DVD Review: ‘Northwest’

The second crime thriller to come from director Michael Noer (whose previous film, 2010’s R: Hit First, Hit Hardest, was a collaboration between himself and fellow Dane Tobias Lindholm), Northwest (2013) does little that’s new but still does enough to grip and occasionally thrill over the course of its necessarily brief runtime. Taking place within the Nordvest suburb of Copenhagen, notorious for its high crime rates and relative poverty, Noer’s dark tale of low-level drug dealers and seedy sex traffickers is at its best when at home with the film’s two shaven-headed brothers, the eldest of whom quickly finds himself seduced by the types of luxuries a life of crime can offer a willing footsoldier with “balls of steel”.

Rising star Gustav Dyekjær Giese plays eighteen-year-old protagonist Casper, who lives in the infamous Nordvest suburb of Copenhagen with his mother Olivia (Lene Maria Christensen), brother Andy (Gustav’s real-life sibling Oscar Dyekjær Giese) and sister Freja (Annemieke Bredahl Peppink). Casper makes ends meet as a small-time housebreaker, selling his wares to neighbourhood fence Jamal (Dulfi Al-Jabouri). However, when a rival gangster, Bjørn (a suitably menacing Roland Møller), offers Caspar better terms in exchange for a top-of-the-range TV and sound system, our man is easily drawn into betraying his former employer. Caught between two warring factions, whilst striving to keep his illegal activities from his single mother, it’s not long before the spinning plates begin to fall.

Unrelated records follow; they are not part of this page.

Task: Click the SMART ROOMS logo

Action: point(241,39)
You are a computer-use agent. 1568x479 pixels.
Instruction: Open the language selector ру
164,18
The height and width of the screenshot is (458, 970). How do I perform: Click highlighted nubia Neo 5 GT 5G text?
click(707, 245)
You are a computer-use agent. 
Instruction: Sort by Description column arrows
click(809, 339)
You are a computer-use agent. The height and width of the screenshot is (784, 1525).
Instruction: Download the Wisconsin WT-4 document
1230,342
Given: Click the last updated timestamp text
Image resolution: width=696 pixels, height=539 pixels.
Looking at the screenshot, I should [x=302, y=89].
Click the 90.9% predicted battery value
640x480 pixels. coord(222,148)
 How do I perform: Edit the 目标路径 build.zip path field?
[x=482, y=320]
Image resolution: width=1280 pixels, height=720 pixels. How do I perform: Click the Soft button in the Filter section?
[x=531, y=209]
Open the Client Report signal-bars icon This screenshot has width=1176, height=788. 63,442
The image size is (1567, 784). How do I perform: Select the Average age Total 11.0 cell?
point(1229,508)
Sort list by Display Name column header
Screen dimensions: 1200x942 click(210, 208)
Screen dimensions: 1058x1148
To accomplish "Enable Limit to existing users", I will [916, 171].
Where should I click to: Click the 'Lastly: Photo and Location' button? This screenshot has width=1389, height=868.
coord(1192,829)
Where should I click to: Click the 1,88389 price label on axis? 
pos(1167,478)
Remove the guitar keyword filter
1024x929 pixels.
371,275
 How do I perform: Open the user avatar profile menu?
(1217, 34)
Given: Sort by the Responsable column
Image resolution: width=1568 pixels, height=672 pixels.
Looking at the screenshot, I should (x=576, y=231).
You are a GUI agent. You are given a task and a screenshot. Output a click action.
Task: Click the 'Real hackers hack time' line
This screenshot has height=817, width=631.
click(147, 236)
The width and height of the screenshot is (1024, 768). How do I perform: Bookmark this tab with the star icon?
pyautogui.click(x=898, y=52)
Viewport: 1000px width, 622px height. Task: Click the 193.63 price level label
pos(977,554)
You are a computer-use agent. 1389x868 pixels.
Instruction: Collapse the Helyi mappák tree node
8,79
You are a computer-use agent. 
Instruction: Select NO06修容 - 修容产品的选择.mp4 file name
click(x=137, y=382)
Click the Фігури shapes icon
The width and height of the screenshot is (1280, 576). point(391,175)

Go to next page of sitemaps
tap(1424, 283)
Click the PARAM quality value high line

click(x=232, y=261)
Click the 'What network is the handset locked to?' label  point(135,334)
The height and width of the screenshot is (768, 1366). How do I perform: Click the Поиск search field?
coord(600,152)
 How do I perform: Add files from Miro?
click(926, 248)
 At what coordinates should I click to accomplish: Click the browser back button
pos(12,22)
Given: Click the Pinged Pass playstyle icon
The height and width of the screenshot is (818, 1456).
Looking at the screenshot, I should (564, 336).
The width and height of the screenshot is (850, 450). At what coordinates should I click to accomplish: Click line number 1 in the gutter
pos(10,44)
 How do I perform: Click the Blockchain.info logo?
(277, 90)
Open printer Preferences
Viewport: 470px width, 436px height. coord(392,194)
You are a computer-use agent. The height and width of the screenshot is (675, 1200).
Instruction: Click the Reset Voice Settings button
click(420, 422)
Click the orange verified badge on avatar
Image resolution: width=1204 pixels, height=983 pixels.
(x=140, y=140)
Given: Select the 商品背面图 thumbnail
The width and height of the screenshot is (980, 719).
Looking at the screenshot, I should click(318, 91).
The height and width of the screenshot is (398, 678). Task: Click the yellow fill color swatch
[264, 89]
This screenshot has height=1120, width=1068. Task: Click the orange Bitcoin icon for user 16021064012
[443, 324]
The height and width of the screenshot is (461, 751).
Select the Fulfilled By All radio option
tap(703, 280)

Noer does his best to make Casper a sympathetic figure, although it’s never quite clear just how impoverished his own family is (they own a reasonably-sized house and don’t seem to be struggling financially). Perhaps, then, the young Dane is lured into criminality simply because of the crowd he runs with, thus opening the door for the more impressionable Andy to walk through. Either way it’s all convincing enough, expertly shot by experienced cinematographer Magnus Nordenhof Jønck (Borgen, The Killing). This is a Denmark of greying suburbs rather than snowy vistas, where lives are lived out (or rather wasted) in dank basements away from prying eyes. Racial tensions simmer away under the fabric of society, with Jamal and his crew as untrusting of white Danes as has become customary in reverse. And yet Caspar, for a time, is the one able to move between, more interested in the colour of money than the colour of his employers.